About this exercise:
Each of the entries below needs to be given again exactly.

Records for the exercise:
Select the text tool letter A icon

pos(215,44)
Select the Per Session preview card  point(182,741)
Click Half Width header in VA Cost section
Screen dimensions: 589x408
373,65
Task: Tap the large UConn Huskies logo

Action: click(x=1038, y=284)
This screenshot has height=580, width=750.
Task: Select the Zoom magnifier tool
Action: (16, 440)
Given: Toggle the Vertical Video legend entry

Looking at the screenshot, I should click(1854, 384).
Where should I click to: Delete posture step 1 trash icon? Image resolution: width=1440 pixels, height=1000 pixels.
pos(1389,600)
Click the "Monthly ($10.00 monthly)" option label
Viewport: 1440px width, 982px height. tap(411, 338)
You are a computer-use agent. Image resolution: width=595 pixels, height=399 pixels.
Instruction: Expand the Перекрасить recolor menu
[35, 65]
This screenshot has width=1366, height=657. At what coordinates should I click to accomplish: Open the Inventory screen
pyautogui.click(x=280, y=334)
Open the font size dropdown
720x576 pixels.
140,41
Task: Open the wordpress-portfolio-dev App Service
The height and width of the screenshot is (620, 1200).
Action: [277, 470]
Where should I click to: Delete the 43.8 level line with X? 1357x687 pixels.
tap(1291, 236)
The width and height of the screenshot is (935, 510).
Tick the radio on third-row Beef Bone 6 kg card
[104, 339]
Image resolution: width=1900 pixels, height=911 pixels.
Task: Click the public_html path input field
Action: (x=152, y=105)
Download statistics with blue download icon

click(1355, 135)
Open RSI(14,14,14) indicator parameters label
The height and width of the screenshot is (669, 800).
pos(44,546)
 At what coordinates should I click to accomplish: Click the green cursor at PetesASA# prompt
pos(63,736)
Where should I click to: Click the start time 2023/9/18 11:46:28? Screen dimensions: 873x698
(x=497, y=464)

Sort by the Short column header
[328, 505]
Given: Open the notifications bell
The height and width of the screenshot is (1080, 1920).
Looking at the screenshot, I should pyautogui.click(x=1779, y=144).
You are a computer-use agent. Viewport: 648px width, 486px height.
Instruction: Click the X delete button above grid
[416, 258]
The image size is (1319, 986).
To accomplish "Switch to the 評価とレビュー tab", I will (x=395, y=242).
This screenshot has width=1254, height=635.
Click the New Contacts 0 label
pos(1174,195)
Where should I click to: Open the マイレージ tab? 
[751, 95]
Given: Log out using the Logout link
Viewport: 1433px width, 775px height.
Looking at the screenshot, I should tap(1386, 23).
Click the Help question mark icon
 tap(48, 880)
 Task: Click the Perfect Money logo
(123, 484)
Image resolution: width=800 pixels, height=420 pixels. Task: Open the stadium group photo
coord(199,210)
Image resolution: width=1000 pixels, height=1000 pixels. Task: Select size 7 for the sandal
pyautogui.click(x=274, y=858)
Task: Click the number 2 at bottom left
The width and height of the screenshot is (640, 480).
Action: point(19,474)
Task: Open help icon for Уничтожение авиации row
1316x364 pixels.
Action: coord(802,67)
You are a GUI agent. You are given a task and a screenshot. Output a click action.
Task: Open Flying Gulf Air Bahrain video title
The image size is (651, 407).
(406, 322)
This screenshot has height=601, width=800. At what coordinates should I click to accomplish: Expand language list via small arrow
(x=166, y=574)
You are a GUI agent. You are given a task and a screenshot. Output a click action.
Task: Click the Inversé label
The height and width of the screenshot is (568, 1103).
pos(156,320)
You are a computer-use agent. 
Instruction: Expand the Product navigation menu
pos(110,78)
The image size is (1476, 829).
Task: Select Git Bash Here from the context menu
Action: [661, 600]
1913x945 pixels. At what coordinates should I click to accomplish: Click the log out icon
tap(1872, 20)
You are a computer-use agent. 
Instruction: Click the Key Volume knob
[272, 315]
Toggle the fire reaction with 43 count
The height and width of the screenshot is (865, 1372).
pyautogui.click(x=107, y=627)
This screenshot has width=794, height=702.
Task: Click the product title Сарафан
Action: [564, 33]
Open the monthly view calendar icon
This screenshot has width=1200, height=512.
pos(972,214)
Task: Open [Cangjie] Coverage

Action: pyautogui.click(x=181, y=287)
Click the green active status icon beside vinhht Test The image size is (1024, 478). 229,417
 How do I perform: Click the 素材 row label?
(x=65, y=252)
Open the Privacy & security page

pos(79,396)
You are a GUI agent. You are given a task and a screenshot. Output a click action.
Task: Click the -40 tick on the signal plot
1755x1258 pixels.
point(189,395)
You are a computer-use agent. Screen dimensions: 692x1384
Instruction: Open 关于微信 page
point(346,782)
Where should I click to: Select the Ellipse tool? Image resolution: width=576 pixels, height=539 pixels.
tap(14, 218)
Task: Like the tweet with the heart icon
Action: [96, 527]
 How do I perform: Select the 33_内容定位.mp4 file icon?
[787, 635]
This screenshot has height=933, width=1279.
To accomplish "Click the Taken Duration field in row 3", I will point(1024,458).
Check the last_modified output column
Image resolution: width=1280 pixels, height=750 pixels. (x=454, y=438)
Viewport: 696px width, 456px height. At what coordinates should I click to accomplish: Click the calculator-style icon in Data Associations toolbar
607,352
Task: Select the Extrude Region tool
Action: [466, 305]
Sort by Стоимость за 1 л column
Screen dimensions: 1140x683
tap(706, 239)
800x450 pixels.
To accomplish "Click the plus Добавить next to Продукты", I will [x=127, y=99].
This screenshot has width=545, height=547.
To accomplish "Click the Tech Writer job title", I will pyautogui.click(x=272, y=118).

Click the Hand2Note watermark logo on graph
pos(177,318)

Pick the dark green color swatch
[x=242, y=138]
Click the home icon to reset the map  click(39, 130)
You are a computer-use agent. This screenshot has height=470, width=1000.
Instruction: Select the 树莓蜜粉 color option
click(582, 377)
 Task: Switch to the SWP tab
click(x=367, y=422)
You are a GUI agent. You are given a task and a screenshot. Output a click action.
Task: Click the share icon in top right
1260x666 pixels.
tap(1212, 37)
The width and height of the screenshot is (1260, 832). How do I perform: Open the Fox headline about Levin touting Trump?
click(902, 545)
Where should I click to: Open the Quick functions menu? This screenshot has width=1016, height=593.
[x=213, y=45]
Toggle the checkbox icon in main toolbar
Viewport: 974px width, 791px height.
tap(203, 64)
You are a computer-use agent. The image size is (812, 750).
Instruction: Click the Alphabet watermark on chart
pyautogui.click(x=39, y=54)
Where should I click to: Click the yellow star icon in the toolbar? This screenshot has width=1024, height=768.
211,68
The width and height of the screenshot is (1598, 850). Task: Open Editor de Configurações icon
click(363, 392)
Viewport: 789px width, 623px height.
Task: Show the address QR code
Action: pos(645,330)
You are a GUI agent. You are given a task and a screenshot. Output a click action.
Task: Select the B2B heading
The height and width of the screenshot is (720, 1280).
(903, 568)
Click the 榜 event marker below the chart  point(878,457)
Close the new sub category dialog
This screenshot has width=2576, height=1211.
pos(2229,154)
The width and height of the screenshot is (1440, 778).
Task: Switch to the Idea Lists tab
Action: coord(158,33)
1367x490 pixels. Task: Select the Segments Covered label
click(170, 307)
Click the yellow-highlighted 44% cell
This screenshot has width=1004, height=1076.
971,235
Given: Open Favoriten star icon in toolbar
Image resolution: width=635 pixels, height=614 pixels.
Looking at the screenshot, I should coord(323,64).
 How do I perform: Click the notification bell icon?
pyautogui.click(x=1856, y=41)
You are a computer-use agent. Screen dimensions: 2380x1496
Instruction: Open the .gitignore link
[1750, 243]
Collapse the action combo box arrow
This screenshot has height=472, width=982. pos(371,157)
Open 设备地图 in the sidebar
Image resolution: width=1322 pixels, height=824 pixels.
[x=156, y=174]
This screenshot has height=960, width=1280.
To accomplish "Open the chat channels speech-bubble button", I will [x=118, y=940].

Task solution:
Select the text tool letter A icon

pos(215,44)
Select the Per Session preview card  point(182,741)
Click Half Width header in VA Cost section
Screen dimensions: 589x408
373,65
Task: Tap the large UConn Huskies logo

Action: click(x=1038, y=284)
This screenshot has height=580, width=750.
Task: Select the Zoom magnifier tool
Action: (16, 440)
Given: Toggle the Vertical Video legend entry

Looking at the screenshot, I should click(1854, 384).
Where should I click to: Delete posture step 1 trash icon? Image resolution: width=1440 pixels, height=1000 pixels.
pos(1389,600)
Click the "Monthly ($10.00 monthly)" option label
Viewport: 1440px width, 982px height. tap(411, 338)
You are a computer-use agent. Image resolution: width=595 pixels, height=399 pixels.
Instruction: Expand the Перекрасить recolor menu
[35, 65]
This screenshot has width=1366, height=657. At what coordinates should I click to accomplish: Open the Inventory screen
pyautogui.click(x=280, y=334)
Open the font size dropdown
720x576 pixels.
140,41
Task: Open the wordpress-portfolio-dev App Service
The height and width of the screenshot is (620, 1200).
Action: [277, 470]
Where should I click to: Delete the 43.8 level line with X? 1357x687 pixels.
tap(1291, 236)
The width and height of the screenshot is (935, 510).
Tick the radio on third-row Beef Bone 6 kg card
[104, 339]
Image resolution: width=1900 pixels, height=911 pixels.
Task: Click the public_html path input field
Action: (x=152, y=105)
Download statistics with blue download icon

click(1355, 135)
Open RSI(14,14,14) indicator parameters label
The height and width of the screenshot is (669, 800).
pos(44,546)
 At what coordinates should I click to accomplish: Click the green cursor at PetesASA# prompt
pos(63,736)
Where should I click to: Click the start time 2023/9/18 11:46:28? Screen dimensions: 873x698
(x=497, y=464)

Sort by the Short column header
[328, 505]
Given: Open the notifications bell
The height and width of the screenshot is (1080, 1920).
Looking at the screenshot, I should pyautogui.click(x=1779, y=144).
You are a computer-use agent. Viewport: 648px width, 486px height.
Instruction: Click the X delete button above grid
[416, 258]
The image size is (1319, 986).
To accomplish "Switch to the 評価とレビュー tab", I will (x=395, y=242).
This screenshot has width=1254, height=635.
Click the New Contacts 0 label
pos(1174,195)
Where should I click to: Open the マイレージ tab? 
[751, 95]
Given: Log out using the Logout link
Viewport: 1433px width, 775px height.
Looking at the screenshot, I should tap(1386, 23).
Click the Help question mark icon
 tap(48, 880)
 Task: Click the Perfect Money logo
(123, 484)
Image resolution: width=800 pixels, height=420 pixels. Task: Open the stadium group photo
coord(199,210)
Image resolution: width=1000 pixels, height=1000 pixels. Task: Select size 7 for the sandal
pyautogui.click(x=274, y=858)
Task: Click the number 2 at bottom left
The width and height of the screenshot is (640, 480).
Action: point(19,474)
Task: Open help icon for Уничтожение авиации row
1316x364 pixels.
Action: coord(802,67)
You are a GUI agent. You are given a task and a screenshot. Output a click action.
Task: Open Flying Gulf Air Bahrain video title
The image size is (651, 407).
(406, 322)
This screenshot has height=601, width=800. At what coordinates should I click to accomplish: Expand language list via small arrow
(x=166, y=574)
You are a GUI agent. You are given a task and a screenshot. Output a click action.
Task: Click the Inversé label
The height and width of the screenshot is (568, 1103).
pos(156,320)
You are a computer-use agent. 
Instruction: Expand the Product navigation menu
pos(110,78)
The image size is (1476, 829).
Task: Select Git Bash Here from the context menu
Action: [661, 600]
1913x945 pixels. At what coordinates should I click to accomplish: Click the log out icon
tap(1872, 20)
You are a computer-use agent. 
Instruction: Click the Key Volume knob
[272, 315]
Toggle the fire reaction with 43 count
The height and width of the screenshot is (865, 1372).
pyautogui.click(x=107, y=627)
This screenshot has width=794, height=702.
Task: Click the product title Сарафан
Action: [564, 33]
Open the monthly view calendar icon
This screenshot has width=1200, height=512.
pos(972,214)
Task: Open [Cangjie] Coverage

Action: pyautogui.click(x=181, y=287)
Click the green active status icon beside vinhht Test The image size is (1024, 478). 229,417
 How do I perform: Click the 素材 row label?
(x=65, y=252)
Open the Privacy & security page

pos(79,396)
You are a GUI agent. You are given a task and a screenshot. Output a click action.
Task: Click the -40 tick on the signal plot
1755x1258 pixels.
point(189,395)
You are a computer-use agent. Screen dimensions: 692x1384
Instruction: Open 关于微信 page
point(346,782)
Where should I click to: Select the Ellipse tool? Image resolution: width=576 pixels, height=539 pixels.
tap(14, 218)
Task: Like the tweet with the heart icon
Action: [96, 527]
 How do I perform: Select the 33_内容定位.mp4 file icon?
[787, 635]
This screenshot has height=933, width=1279.
To accomplish "Click the Taken Duration field in row 3", I will point(1024,458).
Check the last_modified output column
Image resolution: width=1280 pixels, height=750 pixels. (x=454, y=438)
Viewport: 696px width, 456px height. At what coordinates should I click to accomplish: Click the calculator-style icon in Data Associations toolbar
607,352
Task: Select the Extrude Region tool
Action: [466, 305]
Sort by Стоимость за 1 л column
Screen dimensions: 1140x683
tap(706, 239)
800x450 pixels.
To accomplish "Click the plus Добавить next to Продукты", I will [x=127, y=99].
This screenshot has width=545, height=547.
To accomplish "Click the Tech Writer job title", I will pyautogui.click(x=272, y=118).

Click the Hand2Note watermark logo on graph
pos(177,318)

Pick the dark green color swatch
[x=242, y=138]
Click the home icon to reset the map  click(39, 130)
You are a computer-use agent. This screenshot has height=470, width=1000.
Instruction: Select the 树莓蜜粉 color option
click(582, 377)
 Task: Switch to the SWP tab
click(x=367, y=422)
You are a GUI agent. You are given a task and a screenshot. Output a click action.
Task: Click the share icon in top right
1260x666 pixels.
tap(1212, 37)
The width and height of the screenshot is (1260, 832). How do I perform: Open the Fox headline about Levin touting Trump?
click(902, 545)
Where should I click to: Open the Quick functions menu? This screenshot has width=1016, height=593.
[x=213, y=45]
Toggle the checkbox icon in main toolbar
Viewport: 974px width, 791px height.
tap(203, 64)
You are a computer-use agent. The image size is (812, 750).
Instruction: Click the Alphabet watermark on chart
pyautogui.click(x=39, y=54)
Where should I click to: Click the yellow star icon in the toolbar? This screenshot has width=1024, height=768.
211,68
The width and height of the screenshot is (1598, 850). Task: Open Editor de Configurações icon
click(363, 392)
Viewport: 789px width, 623px height.
Task: Show the address QR code
Action: pos(645,330)
You are a GUI agent. You are given a task and a screenshot. Output a click action.
Task: Select the B2B heading
The height and width of the screenshot is (720, 1280).
(903, 568)
Click the 榜 event marker below the chart  point(878,457)
Close the new sub category dialog
This screenshot has width=2576, height=1211.
pos(2229,154)
The width and height of the screenshot is (1440, 778).
Task: Switch to the Idea Lists tab
Action: coord(158,33)
1367x490 pixels. Task: Select the Segments Covered label
click(170, 307)
Click the yellow-highlighted 44% cell
This screenshot has width=1004, height=1076.
971,235
Given: Open Favoriten star icon in toolbar
Image resolution: width=635 pixels, height=614 pixels.
Looking at the screenshot, I should coord(323,64).
 How do I perform: Click the notification bell icon?
pyautogui.click(x=1856, y=41)
You are a computer-use agent. Screen dimensions: 2380x1496
Instruction: Open the .gitignore link
[1750, 243]
Collapse the action combo box arrow
This screenshot has height=472, width=982. pos(371,157)
Open 设备地图 in the sidebar
Image resolution: width=1322 pixels, height=824 pixels.
[x=156, y=174]
This screenshot has height=960, width=1280.
To accomplish "Open the chat channels speech-bubble button", I will [x=118, y=940].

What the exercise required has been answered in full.